3.

空の塔、と呼ばれる、ニウェルが幽閉されていた塔から数時間。
歩き続けて二人は今は暗く湿った森の中にいた。

「本当に何処行くんだ、フィミュー?」
「さ、あね。お前はどうせ何処でもついて来るんだろ」

ふーっと長く息を吐いて、フィミユは立ち止まった。
無意識のうちに手が動く。

「どうした?」

沈黙。
フィミユの姿勢が低くなったのに、ニウェルは気付かなかった。

「……死にたくなけりゃ、黙ってなよ」

押し殺した静かな声。
気付けば、フィミユは自分の背ほどの大剣に手を掛けていた。
普段は背負うようにして持っている、鞘も無いそれ。
その白くて歪な形をした剣の、柄に彼が手を伸ばしたのを、ニウェルは初めて見た。

「何」
「うるさいなああ……お前の追っ手だ、馬ー鹿っ」

そういえばどことなく、誰かがいるような気配がする。

「来いよ……隠れてないで」

瞬間。

草むらや建物の陰から飛び出してきたものが何か判別する暇も無く、それは形を崩して地面に倒れ伏した。
ひゅん、と大剣が風を切る音が聞こえる。
同時に、肉を切り裂く音も。

「う……わ」

視界が赤に染まる。
余りの気持ち悪さに近くにあった建物にもたれかかると、視界が薄暗くなった。

「っち!」

フィミユの声が聞こえたかと思えば、次の瞬間には足元に事切れた人間の姿。
宙を舞う紅が、ニウェルの服や腕も染める。
ぽた、と頬を、腕を伝って紅いものが地面へと滴っていった。

「……っ」

ひっ、と喉の奥で空気が鳴り、無意識のうちに足が後ろへと動く。

「逃げるのも無理なのか、よ、役立たずがっ!!」
「!」

フィミユの鋭い声。
言いながら目にも止まらぬ速さで大剣を振り下ろす。

一瞬遅れて、肩を切り裂かれた剣士が絶叫しながらその場へ崩れ落ちる。
血が、雨のようにフィミユに降りかかった。

「フィ、ミユ……」

少年は無言で剣を振るう。
ざしゅ、という何とも気持ちの悪い音の後に、鮮血が宙を舞う。
血に染まるのも構わず、ただフィミユの目には敵方の剣士しか映っていないようだった。

恐怖と嫌悪で蒼白になった肌に、赤が映える。
自分の掌を見て、ニウェルはそう思った。
掌が震えて見えるのは、自分が震えているからだろうか。
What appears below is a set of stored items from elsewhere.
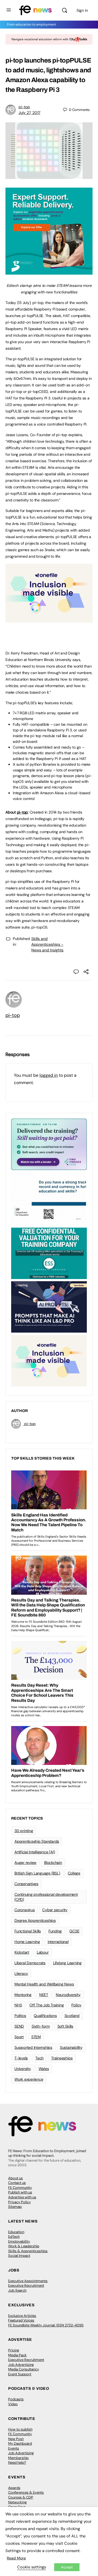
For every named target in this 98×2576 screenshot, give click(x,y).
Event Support (19, 2374)
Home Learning (27, 1941)
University (22, 2068)
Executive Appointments (28, 2281)
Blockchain (53, 1862)
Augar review (25, 1862)
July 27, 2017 (29, 112)
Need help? (17, 2462)
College (74, 1873)
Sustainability (71, 2047)
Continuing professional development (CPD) (46, 1897)
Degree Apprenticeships (35, 1920)
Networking (17, 2502)
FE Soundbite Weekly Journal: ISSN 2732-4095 (46, 2325)
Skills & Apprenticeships (28, 2251)
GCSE (74, 1931)
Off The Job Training (46, 2005)
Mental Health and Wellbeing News (44, 1984)
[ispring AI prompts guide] (49, 1306)
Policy (76, 2005)
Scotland (72, 2015)
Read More (16, 2558)
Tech (39, 2058)
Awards (14, 2487)
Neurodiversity (68, 1994)
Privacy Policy (19, 2202)
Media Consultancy (23, 2369)
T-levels (21, 2058)
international (58, 1941)
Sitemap (15, 2206)
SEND (19, 2026)
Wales (44, 2068)
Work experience (28, 2079)
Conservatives (26, 1883)
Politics (20, 2015)
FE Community (20, 2187)
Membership (18, 2458)
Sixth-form (41, 2026)
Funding (55, 1931)
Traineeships (61, 2058)
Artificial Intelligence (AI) (34, 1851)
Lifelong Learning (67, 1962)
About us (15, 2178)
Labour (43, 1952)
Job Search (17, 2290)
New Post (16, 2439)
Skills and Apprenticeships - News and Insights (47, 944)
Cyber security (55, 1909)
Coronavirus (24, 1909)
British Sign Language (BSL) (37, 1873)
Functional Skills (27, 1931)
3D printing (23, 1830)
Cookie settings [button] (31, 2567)
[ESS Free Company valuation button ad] (49, 1252)
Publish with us (20, 2192)
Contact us (17, 2182)
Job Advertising (21, 2364)
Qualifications (45, 2015)
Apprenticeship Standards (36, 1841)
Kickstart (21, 1952)
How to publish (20, 2429)
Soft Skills (65, 2026)
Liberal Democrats (29, 1962)
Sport (19, 2036)
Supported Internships (33, 2047)
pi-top (24, 106)
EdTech (14, 2236)
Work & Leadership (23, 2246)
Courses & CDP (20, 2497)
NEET (43, 1994)
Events (13, 2448)
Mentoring (23, 1994)
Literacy (21, 1973)
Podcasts (16, 2399)
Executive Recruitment (26, 2285)
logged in (48, 1075)
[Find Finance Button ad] (49, 1143)
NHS (18, 2005)
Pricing (13, 2350)
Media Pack (17, 2355)
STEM (36, 2036)
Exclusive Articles (22, 2315)
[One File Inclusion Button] (49, 619)
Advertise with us (22, 2197)
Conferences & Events (26, 2492)
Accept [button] (67, 2567)
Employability (19, 2241)
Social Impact (19, 2255)
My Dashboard (20, 2443)
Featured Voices (21, 2320)
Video (13, 2404)
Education (16, 2232)
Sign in (82, 10)
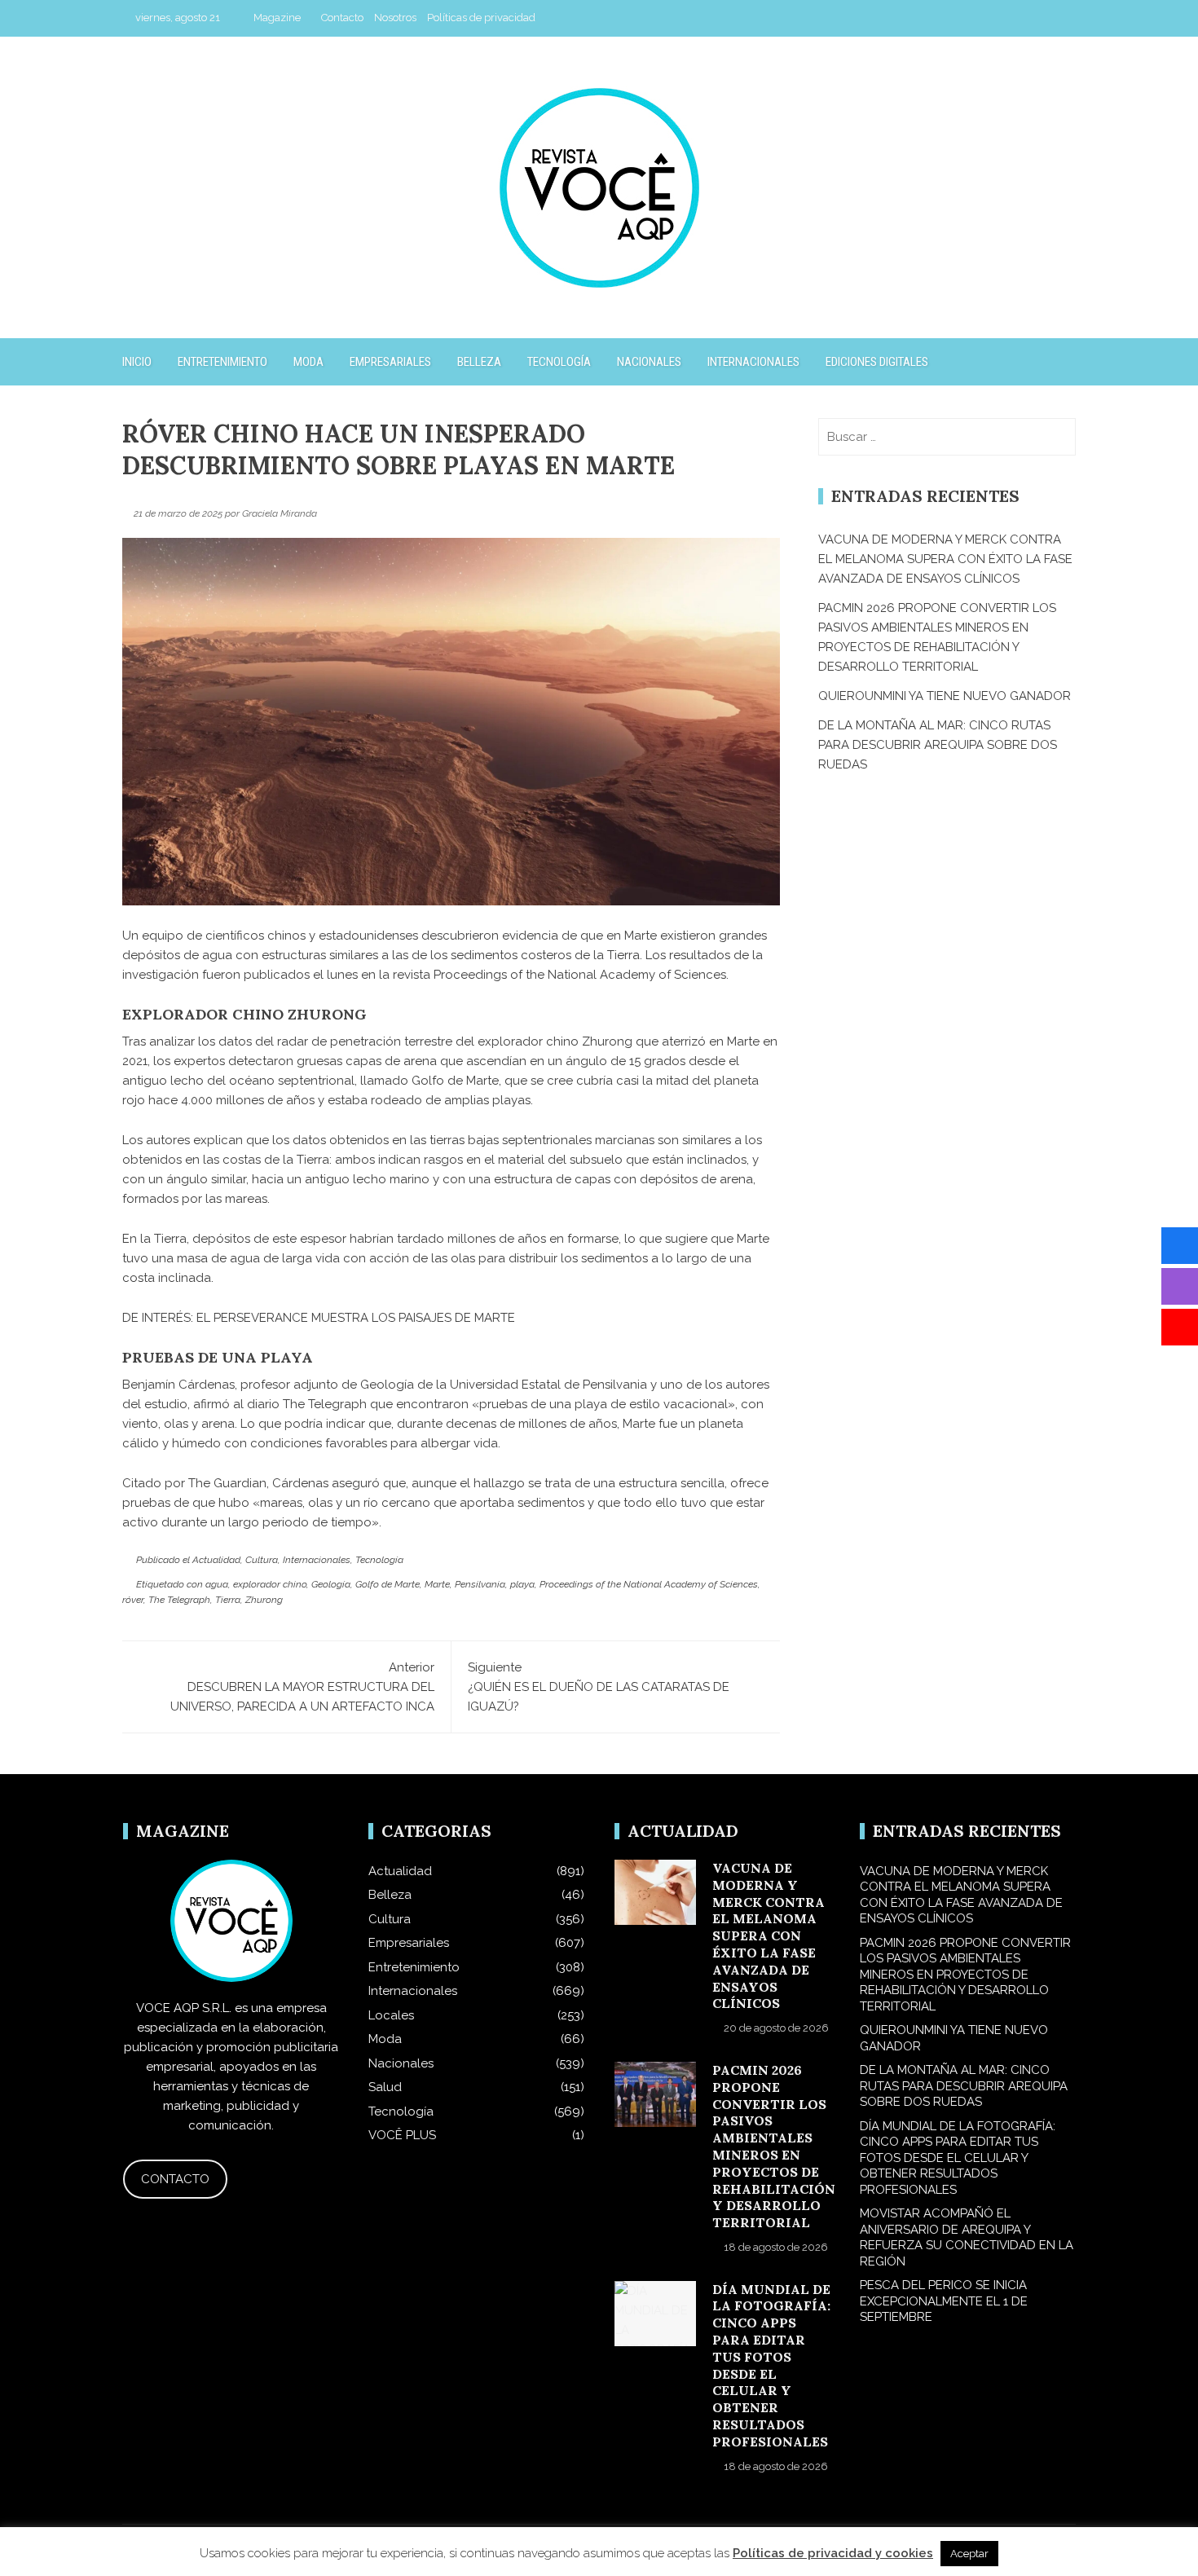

それとも。

「何、ぼーッとしてんの」
「……え」

ハン、と笑ってフィミユは腰から掌より少し大きいくらいのサイズのナイフを抜いた。
それをすとニウェルに差し出して、笑う。

「まさか……お前、僕だけにこんなことやらせるつもりじゃないだろうね?」
「フィ、ミユ……」
「ホラ、僕だって疲れてるんだ」

笑んだまま首を竦めて、大袈裟に溜息をついてみせる。

「あぁ……そうそう。死にたいならいつでも言ってね。僕が殺して上げるから」
「っ!!」

くすくす、と嫌な笑い方をして、またフィミユは剣を振るい始めた。
そしてまた、血の雨が降る。

「……無理、だ……!」

自分の手に残されたナイフ。
鈍く鉄色に光る刃は、まだ使われてもいないのに血に濡れていた。